▶ GOAL OF THE EXERCISE
Transcribe only what runs from the line including "Image resolution: width=516" through the last line of the entries, exactly as it appears.
== LISTED ENTRIES ==
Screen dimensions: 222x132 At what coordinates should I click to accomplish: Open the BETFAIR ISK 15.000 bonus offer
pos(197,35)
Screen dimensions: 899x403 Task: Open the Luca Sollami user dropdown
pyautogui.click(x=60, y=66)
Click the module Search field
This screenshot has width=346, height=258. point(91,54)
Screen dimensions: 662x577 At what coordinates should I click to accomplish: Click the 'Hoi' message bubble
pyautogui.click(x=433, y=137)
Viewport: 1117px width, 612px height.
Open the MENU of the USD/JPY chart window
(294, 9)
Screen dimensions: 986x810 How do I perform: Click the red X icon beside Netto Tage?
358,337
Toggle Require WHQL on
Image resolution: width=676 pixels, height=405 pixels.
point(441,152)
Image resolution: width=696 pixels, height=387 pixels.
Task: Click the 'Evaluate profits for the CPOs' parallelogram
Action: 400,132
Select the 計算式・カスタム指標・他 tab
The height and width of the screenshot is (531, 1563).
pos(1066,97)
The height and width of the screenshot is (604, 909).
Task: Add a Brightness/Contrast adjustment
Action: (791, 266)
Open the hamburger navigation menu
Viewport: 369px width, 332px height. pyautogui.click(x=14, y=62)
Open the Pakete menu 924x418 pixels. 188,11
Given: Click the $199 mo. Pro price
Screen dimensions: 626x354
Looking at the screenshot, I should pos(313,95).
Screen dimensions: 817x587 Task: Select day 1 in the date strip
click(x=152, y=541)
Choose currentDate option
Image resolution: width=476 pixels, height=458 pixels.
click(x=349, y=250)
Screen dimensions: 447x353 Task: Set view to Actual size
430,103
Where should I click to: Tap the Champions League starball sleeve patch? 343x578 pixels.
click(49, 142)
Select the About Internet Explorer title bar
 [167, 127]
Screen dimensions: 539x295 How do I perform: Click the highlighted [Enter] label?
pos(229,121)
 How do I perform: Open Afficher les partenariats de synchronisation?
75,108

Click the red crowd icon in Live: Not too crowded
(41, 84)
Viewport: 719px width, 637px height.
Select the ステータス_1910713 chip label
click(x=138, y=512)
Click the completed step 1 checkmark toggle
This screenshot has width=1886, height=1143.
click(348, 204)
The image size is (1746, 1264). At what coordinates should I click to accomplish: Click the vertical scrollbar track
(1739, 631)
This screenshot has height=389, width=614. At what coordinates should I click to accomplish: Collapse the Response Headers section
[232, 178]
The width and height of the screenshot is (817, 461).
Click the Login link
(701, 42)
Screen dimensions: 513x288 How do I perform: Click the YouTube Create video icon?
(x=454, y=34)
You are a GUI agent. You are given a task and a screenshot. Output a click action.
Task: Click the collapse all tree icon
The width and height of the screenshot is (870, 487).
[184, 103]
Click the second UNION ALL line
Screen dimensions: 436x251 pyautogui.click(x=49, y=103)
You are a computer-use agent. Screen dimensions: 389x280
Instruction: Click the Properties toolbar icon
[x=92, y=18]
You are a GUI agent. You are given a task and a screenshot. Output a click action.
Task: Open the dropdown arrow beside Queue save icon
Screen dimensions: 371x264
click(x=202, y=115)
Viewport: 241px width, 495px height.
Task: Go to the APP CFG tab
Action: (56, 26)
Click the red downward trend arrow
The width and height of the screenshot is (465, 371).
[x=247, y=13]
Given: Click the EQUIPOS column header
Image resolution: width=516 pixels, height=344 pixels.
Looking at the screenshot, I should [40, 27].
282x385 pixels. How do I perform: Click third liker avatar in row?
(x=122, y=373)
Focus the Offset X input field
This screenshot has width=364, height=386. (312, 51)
===
▶ RESPONSE TO THIS TASK
Image resolution: width=516 pixels, height=344 pixels.
Looking at the screenshot, I should [40, 27].
282x385 pixels. How do I perform: Click third liker avatar in row?
(x=122, y=373)
Focus the Offset X input field
This screenshot has width=364, height=386. (312, 51)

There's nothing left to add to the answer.